- **WHAT THE TASK REQUIRES**
Search the data below for the string "computer". Extract every line that contains it.

- **Collected data**
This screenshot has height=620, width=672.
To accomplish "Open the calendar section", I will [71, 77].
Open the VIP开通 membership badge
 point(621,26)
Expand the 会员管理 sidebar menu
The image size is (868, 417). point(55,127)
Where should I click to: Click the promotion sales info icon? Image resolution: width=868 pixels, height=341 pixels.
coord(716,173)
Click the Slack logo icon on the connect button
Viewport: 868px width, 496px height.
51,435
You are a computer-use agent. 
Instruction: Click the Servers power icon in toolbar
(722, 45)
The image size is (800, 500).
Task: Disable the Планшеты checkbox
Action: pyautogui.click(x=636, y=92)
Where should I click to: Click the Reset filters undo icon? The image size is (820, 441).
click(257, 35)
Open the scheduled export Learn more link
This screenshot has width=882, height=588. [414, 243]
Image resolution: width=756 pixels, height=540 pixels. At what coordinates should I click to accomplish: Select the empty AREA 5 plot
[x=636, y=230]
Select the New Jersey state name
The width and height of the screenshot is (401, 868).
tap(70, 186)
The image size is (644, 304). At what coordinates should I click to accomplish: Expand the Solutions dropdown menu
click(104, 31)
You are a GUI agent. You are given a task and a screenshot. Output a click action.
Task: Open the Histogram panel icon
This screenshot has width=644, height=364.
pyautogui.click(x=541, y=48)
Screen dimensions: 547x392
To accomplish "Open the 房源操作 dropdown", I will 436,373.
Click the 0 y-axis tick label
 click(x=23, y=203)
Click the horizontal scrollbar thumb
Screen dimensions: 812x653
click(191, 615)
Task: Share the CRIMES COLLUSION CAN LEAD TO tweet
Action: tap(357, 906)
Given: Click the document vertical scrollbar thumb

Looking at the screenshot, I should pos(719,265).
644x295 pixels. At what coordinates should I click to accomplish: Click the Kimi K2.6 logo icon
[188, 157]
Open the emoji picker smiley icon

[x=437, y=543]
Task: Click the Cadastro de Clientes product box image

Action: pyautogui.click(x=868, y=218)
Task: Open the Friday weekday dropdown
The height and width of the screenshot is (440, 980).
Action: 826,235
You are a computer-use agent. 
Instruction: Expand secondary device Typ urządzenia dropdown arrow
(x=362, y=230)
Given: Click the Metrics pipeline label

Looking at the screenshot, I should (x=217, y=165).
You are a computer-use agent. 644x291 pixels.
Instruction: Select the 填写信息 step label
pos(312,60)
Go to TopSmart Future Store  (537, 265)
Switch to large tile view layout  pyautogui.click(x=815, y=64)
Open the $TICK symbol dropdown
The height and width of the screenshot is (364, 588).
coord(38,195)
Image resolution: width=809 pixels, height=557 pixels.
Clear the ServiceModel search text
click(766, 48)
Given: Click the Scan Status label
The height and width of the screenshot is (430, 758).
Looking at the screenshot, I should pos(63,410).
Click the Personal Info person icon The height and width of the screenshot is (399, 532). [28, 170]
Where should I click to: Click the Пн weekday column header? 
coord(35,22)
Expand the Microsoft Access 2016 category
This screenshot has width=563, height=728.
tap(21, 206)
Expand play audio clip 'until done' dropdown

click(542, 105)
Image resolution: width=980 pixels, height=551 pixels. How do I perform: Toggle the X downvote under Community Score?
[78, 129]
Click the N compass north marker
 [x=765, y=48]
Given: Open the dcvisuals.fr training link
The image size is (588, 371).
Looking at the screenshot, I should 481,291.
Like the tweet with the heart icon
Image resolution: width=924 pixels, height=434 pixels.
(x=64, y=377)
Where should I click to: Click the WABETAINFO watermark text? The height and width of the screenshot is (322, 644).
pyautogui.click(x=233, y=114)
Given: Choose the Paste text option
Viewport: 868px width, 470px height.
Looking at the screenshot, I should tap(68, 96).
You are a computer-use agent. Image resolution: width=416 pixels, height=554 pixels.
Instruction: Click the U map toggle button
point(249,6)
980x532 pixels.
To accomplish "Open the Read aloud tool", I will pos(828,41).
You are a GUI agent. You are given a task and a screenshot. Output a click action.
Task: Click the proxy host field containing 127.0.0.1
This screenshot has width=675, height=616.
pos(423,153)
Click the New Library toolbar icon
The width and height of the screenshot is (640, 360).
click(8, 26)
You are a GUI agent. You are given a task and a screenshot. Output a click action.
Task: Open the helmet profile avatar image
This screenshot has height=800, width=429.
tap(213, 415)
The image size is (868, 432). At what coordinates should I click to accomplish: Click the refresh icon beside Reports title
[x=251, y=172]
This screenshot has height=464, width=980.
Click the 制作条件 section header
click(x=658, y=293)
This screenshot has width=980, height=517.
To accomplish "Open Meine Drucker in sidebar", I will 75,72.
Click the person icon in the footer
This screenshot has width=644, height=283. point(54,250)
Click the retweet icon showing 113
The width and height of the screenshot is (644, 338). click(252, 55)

- **TASK RESULT**
You are a computer-use agent. 
You are a computer-use agent. 
You are a computer-use agent. 644x291 pixels.
You are a computer-use agent. Image resolution: width=416 pixels, height=554 pixels.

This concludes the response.